The skeletal muscles are vitally important for preserving and developing health. In this respect, muscle is considered as an important endocrine organ (Broholm and Pedersen, 2010). More than 40% of body weight of a normal person is skeletal muscle that includes a major part of the body's metabolism; therefore, most metabolic diseases are related to muscles, directly or indirectly (Broholm and Pedersen, 2010, Roca-Rivada et al., 2012). A sedentary lifestyle is the most important factor in muscle atrophy in healthy and mature individuals (Pedersen and Febbraio, 2012); therefore, atrophy and muscle development depend on the balance between developer and inhibitor factors of muscle growth. According to research, Myostatin (GDF-8) and Follistatin are the most important inhibitors and developers of muscle growth (Migliaccio et al., 2014, Juhas and Bursac, 2014). Myostatin, a cytokinetic inhibitor factor of muscle growth, was introduced in 1997 by Mc Pherrone (Kandarian and Jackman, 2006).

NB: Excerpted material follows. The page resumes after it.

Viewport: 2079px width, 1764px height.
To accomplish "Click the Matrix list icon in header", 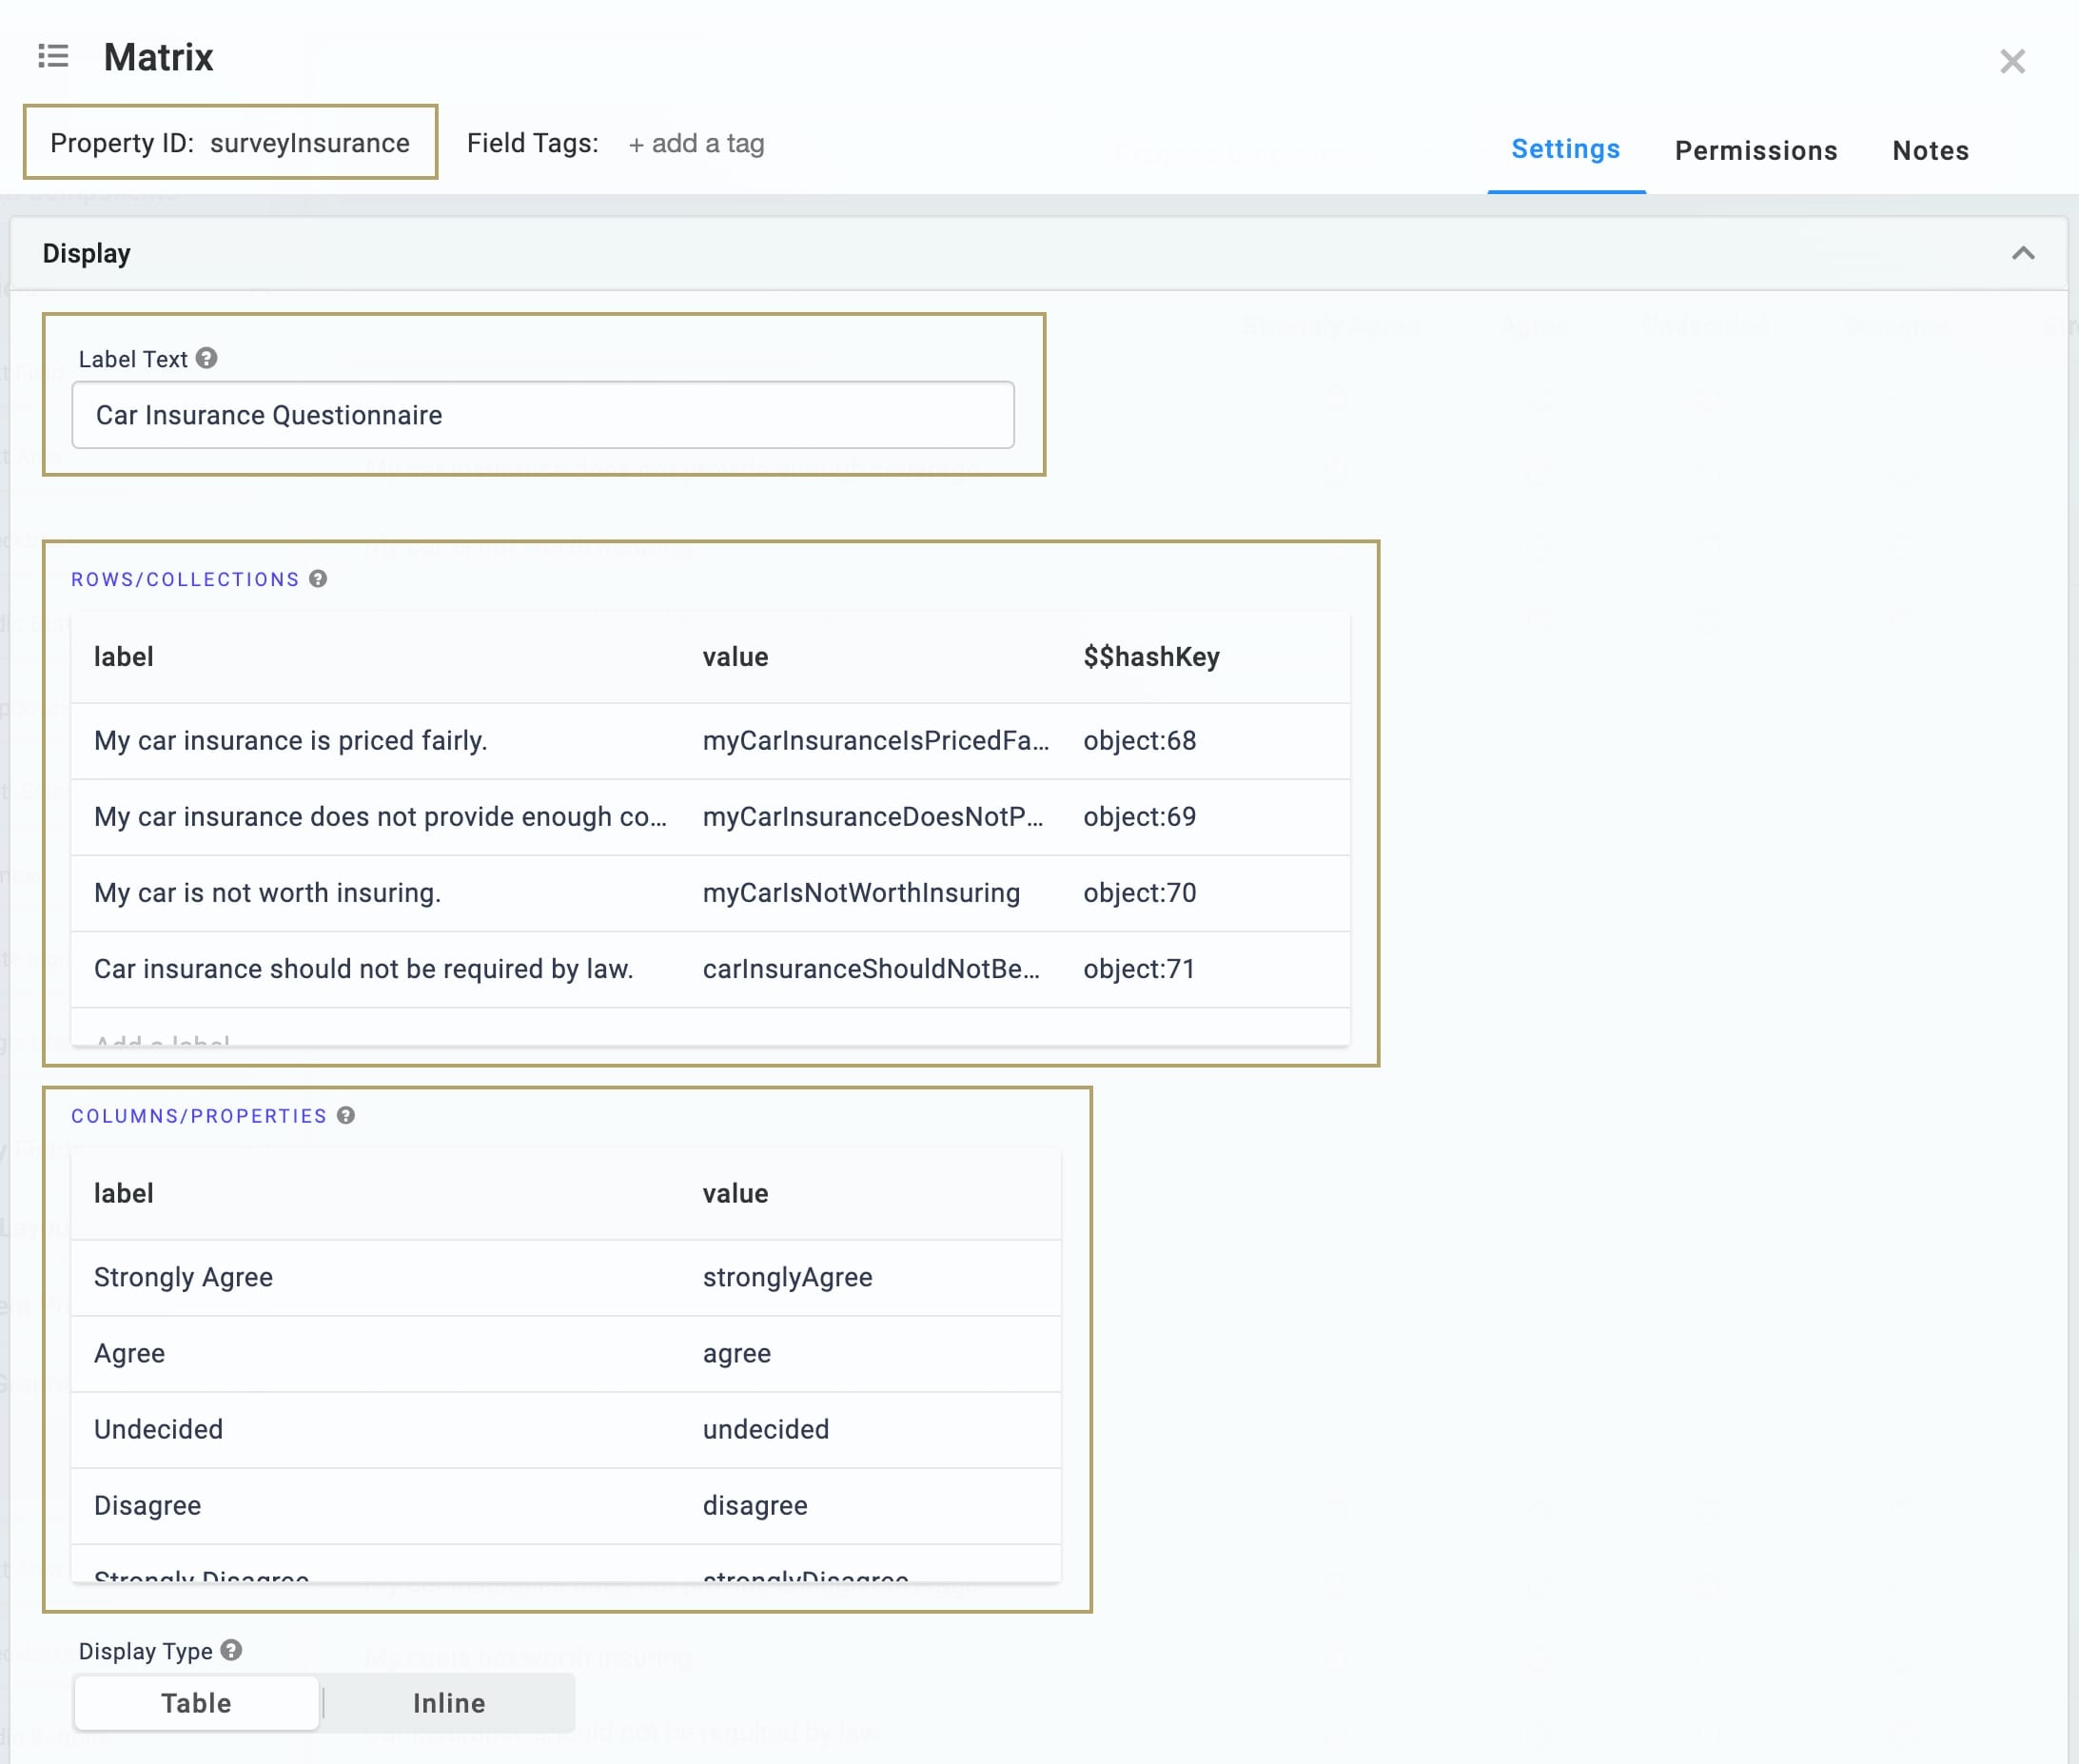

This cytokines is a new member of the large family of TGF-β¹. Myostatin is primarily released by muscle cells and, in smaller amounts, by various tissues such as brain and fat tissue (Juhas and Bursac, 2014, Lutosławska et al., 2012) and is responsible for inhibiting the hypertrophic growth of muscle cells and preventing cell proliferation (growth inhibition of Hyperiolasic) (Lee et al., 2010). Myostatin functions may be influenced by interactive factors such as Follistatin, FLRG², GASP-1³ and Myostatin receptors (Activin IIb). Among these, Follistatin is the most important inhibitor factor (McPherron and Lee, 2002).

Follistatin is a glycoprotein which is released in almost all tissues of mammals and, in particular, by skeletal muscles. The most important task of Follistatin is neutralizing functions of the TGF-β family proteins, including Myostatin. In the presence of Follistatin, Myostatin is not able to bind to self-receptors and its function will be impaired (Juhas and Bursac, 2014, Bradley et al., 2008). In addition, the type of training and energy intensity involved in activities can cause different adaptations in muscle through different changes in muscle growth regulation factors (Elkina et al., 2011). In general, most studies show that resistance training (after one session or a prolonged period) reduces the level of Myostatin (Elkina et al., 2011, Fedoruk and Rupert, 2008) and increases Follistatin expression (Hiroki et al., 2011, Hittel et al., 2010), however there are also conflicting results (Bradley et al., 2008, Hiroki et al., 2011).

Resistance training increases muscle growth factors and inhibits negative adjustment factors by increasing the muscle hypertrophy and hyperplasia (Bellamy et al., 2014, Sharp et al., 2014). However, it is known that exercise pattern and intensity in resistance training as well as the role of gender are very effective for the development of muscle (Saini et al., 2009). According to different hormonal and metabolic characteristics and patterns of gain power, muscle mass is naturally less in adult women than in adult men (Juhas and Bursac, 2014, Gundersen, 2016). Nevertheless, more research has been done on males (Allen et al., 2011, Schoenfeld, 2010), and different patterns and different intensities of resistance training exercises have been less studied. On the other hand, deleting the Myostatin gene in animals doubled muscle growth, while in animals that received Follistatin, the muscle growth increased fourfold. Therefore, Follistatin, in addition to its effect on the Myostatin, can affect the other members of the TGF-β family (Bradley et al., 2008, Elkina et al., 2011). Thus, the positive and negative regulatory factor interactions in muscle growth also seem useful.